DATA SUPPLIED:
★ ★ ★
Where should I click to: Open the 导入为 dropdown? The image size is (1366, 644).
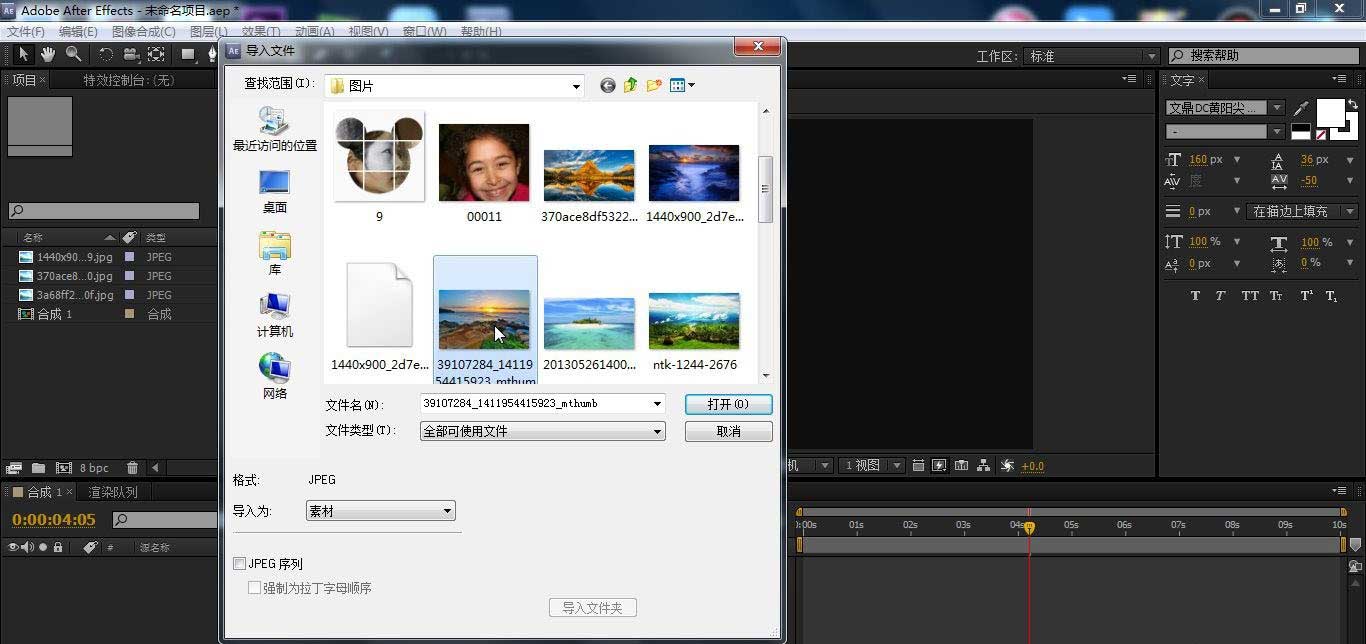380,511
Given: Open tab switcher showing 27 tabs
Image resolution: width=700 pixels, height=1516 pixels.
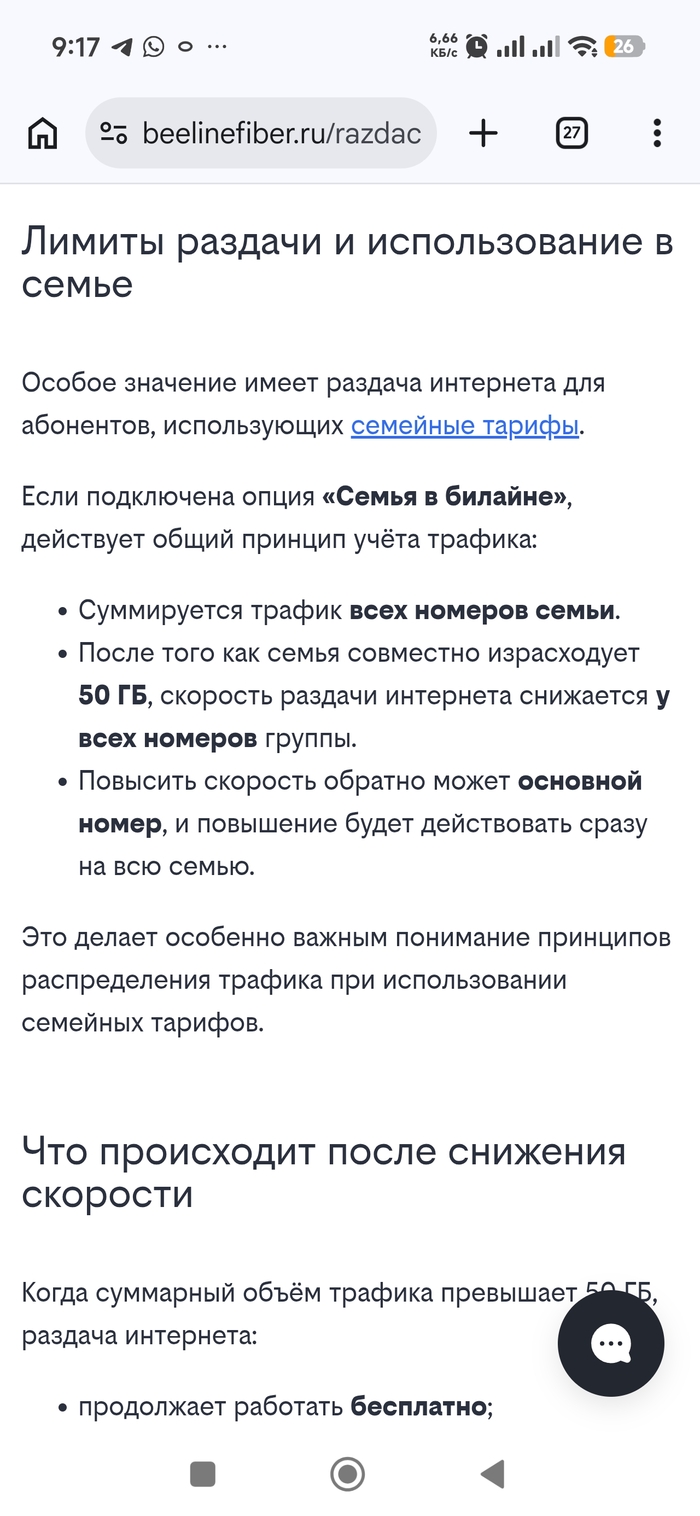Looking at the screenshot, I should point(571,133).
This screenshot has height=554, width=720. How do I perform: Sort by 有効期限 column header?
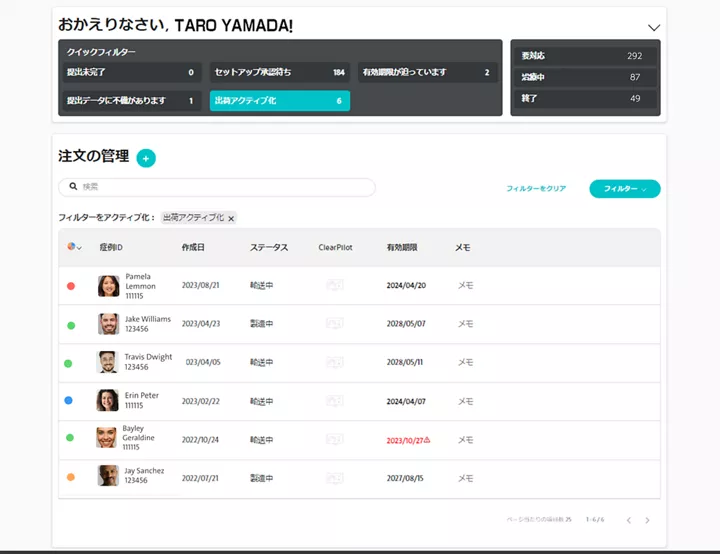coord(402,247)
★ ★ ★
REQUIREMENT:
Copy exactly, and only, the lines running from the one containing "Image resolution: width=700" through the final line of the data, and omit the pictures.

COMPLETED TASK:
Image resolution: width=700 pixels, height=1516 pixels.
Looking at the screenshot, I should point(571,133).
This screenshot has height=554, width=720. How do I perform: Sort by 有効期限 column header?
coord(402,247)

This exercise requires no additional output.